Panic in the Wind Power lobby?

posted at 6:05 pm on February 16, 2012 by Jazz Shaw

There is a little noted element of the payroll tax holiday extension going through congress, and to the surprise of many it has nothing to do with funding Social Security or what forty dollars will buy you. It’s the expiration of the Wind Production Tax Credit (PTC) which has some advocates up in arms.

An extension of the Wind Production Tax Credit (PTC), a federal incentive allowing for the wind energy industry to remain competitive with traditional forms of energy production, has been left out of a payroll tax cut extension currently making its way through the U.S. House of Representatives.
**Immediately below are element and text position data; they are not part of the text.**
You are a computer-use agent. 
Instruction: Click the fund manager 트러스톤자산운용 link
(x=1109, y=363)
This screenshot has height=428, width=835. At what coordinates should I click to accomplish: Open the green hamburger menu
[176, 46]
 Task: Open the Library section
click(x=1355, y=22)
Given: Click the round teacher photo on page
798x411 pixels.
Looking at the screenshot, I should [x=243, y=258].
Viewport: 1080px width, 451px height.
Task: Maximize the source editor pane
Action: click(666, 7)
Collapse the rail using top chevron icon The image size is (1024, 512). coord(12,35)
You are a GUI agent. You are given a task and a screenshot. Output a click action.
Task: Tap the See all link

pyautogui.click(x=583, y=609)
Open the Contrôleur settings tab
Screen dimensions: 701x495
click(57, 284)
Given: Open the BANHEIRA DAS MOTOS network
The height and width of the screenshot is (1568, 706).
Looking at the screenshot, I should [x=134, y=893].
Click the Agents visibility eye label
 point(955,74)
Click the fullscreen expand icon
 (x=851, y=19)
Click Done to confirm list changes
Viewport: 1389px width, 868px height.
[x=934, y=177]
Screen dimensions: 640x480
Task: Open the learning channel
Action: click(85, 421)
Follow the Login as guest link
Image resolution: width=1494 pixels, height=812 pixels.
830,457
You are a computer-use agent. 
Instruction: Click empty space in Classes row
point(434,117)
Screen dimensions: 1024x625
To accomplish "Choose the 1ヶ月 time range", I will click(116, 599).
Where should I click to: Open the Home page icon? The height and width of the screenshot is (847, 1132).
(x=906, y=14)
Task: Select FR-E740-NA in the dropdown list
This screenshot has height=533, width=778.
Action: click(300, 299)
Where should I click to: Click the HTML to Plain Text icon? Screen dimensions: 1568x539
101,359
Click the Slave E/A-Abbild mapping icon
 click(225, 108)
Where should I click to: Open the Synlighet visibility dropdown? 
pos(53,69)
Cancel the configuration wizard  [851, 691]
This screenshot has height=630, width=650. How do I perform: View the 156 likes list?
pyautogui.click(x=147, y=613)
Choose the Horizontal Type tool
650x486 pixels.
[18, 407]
An earlier version of the highly contentious payroll tax cut and unemployment insurance bill contained the PTC extension, but North American Windpower and other organizations associated with the wind industry reported Wednesday afternoon that a final compromise between congressional democrats and republicans excluded the renewable energy funding — a move that has some in the industry worried.

For a more complete analysis of what this decision entails, check in with Master Resource.

Ominous, scary ads are running nationwide warning of the crushing blow to American jobs if Congress fails to extend the Production Tax Credit (‘PTC’), the 20-year ‘temporary’ subsidy most credited for market growth in the wind sector. The PTC is due to expire at the end of this year.

Most of the ads target particular House members who, so far, have resisted the industry’s demands for their PTC earmark. The pressure is particularly heated right now as Congress negotiates the payroll tax holiday bill, which is viewed by many as the last best chance to attach an extension of the PTC before November’s presidential election.

There is no difference between this and my previous posts on natural gas subsidies and other forms of energy. America, in the long run, will need an all of the above menu of energy options, but each of them will need to be able to stand on their own without Big Brother propping them up and distorting the market. There may very well be a significant place at the table for wind energy in the future. (And there is at least a limited setting for them now.) But they will have to prove to the market that they are viable.

This may come as a result of advancements in technology – which many conventional energy companies are working on even today – or because of eventual diminishing supplies of other energy types. Either way, if the market bears the weight, they will succeed. But if Solyndra taught us nothing else, it’s that Washington is very, very poorly equipped to pick winners and losers in this critical market sector. The “panic” going on here is not a signal of the end to something important, but to something which is hindering the natural process of finding our most economical path forward in energy independence.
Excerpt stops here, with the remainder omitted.